Technology significantly impacts the customer service process by automating routine tasks, personalizing interactions and improving customer satisfaction by 24/7 availability and instant responses. Tools like chatbots, self-service help portals and IVR systems are known to reduce agent workload and improve service delivery. 

Customer feedback can be effectively integrated into the customer care process through: 

  • Surveys and reviews 
  • Social listening 
  • Feedback analysis and implementation 
  • Targeted agent training 

Here are some best practices for a successful customer service process: 

  • Clear Communication: Ensure clear, concise communication with customers. 
  • Empathy: Show empathy and actively listen to their concerns. 
  • Quick Response: Aim for timely responses to inquiries. 
  • Personalization: Tailor interactions based on individual needs. 
  • Continuous Improvement: Regularly evaluate and enhance processes. 

Common customer care challenges include dealing with increased support demand, delivering timely resolutions, handling angry customers and inaccessible customer profiles and knowledge resources. 

Handling customer complaints effectively is crucial for maintaining a positive reputation and retaining loyal customers. Here are the best practices and strategies to follow: 

  • Listen carefully to the customer’s complaint and acknowledge your oversight. Apologize and take ownership of the situation. 
  • Address the issue promptly or redirect it to a team/department that can do it. Swift resolutions alleviate the situation. 
  • Ask follow-up questions to reach the root cause of the issue rather than suggest a temporary workaround. 
  • Provide practical solutions and consider compensation if required. 
  • Give a concrete SLA for delayed resolutions and always follow up with the complainant.

- DATA EXCERPT
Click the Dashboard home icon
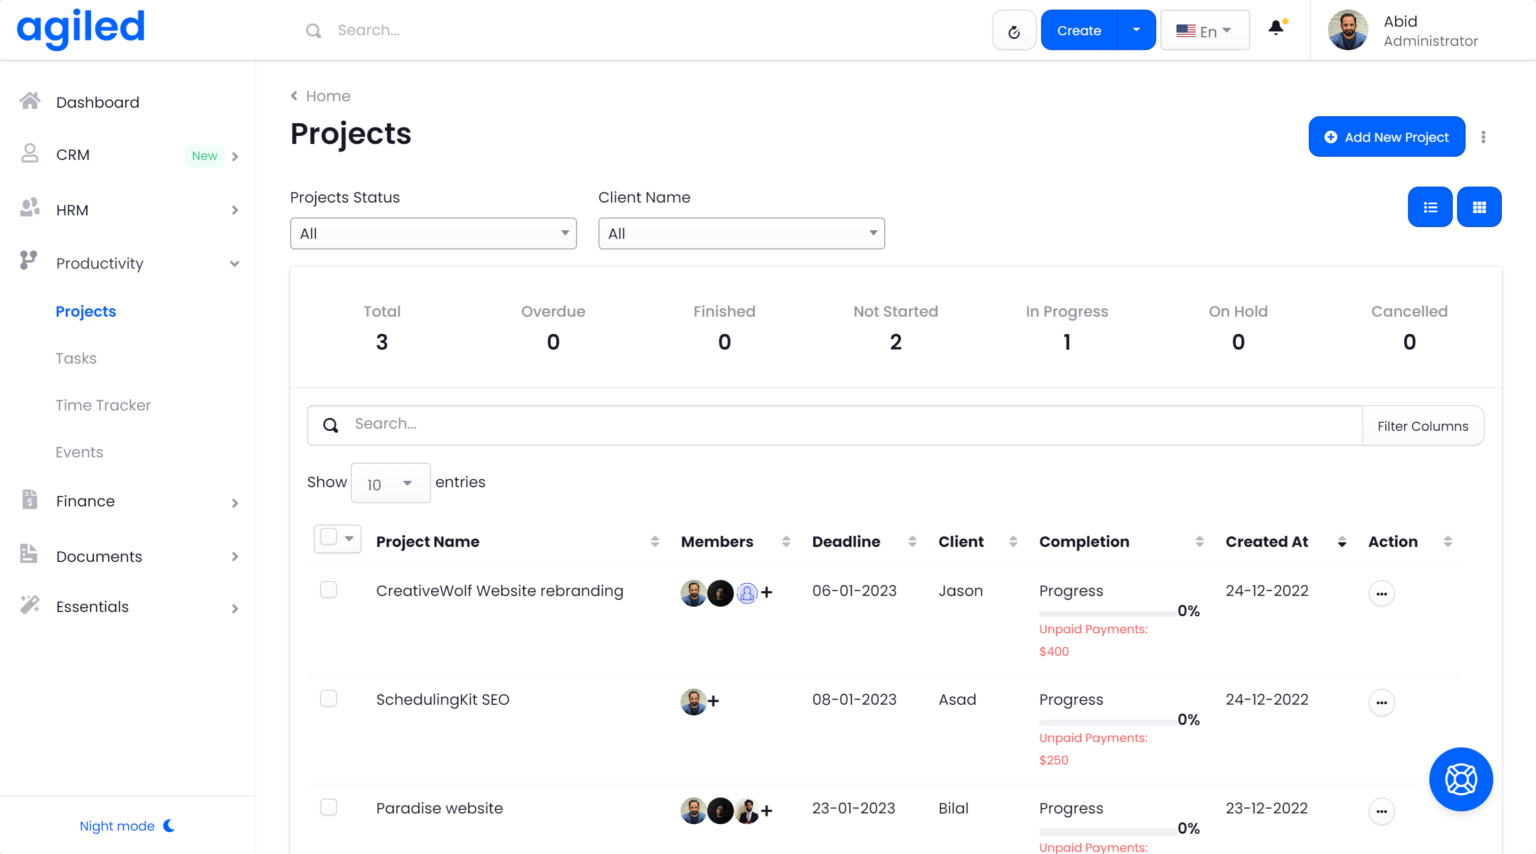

- USING THE INFORMATION
a) Which tools does the customer service text name as reducing agent workload?
b) Write out the customer service text from "Customer feedback can" to "on individual needs.".
The listing comes from another source and is not part of the customer service text.

- ANSWERS PROVIDED
a) Chatbots, self-service help portals and IVR systems.

b)
Customer feedback can be effectively integrated into the customer care process through: 

  • Surveys and reviews 
  • Social listening 
  • Feedback analysis and implementation 
  • Targeted agent training 

Here are some best practices for a successful customer service process: 

  • Clear Communication: Ensure clear, concise communication with customers. 
  • Empathy: Show empathy and actively listen to their concerns. 
  • Quick Response: Aim for timely responses to inquiries. 
  • Personalization: Tailor interactions based on individual needs.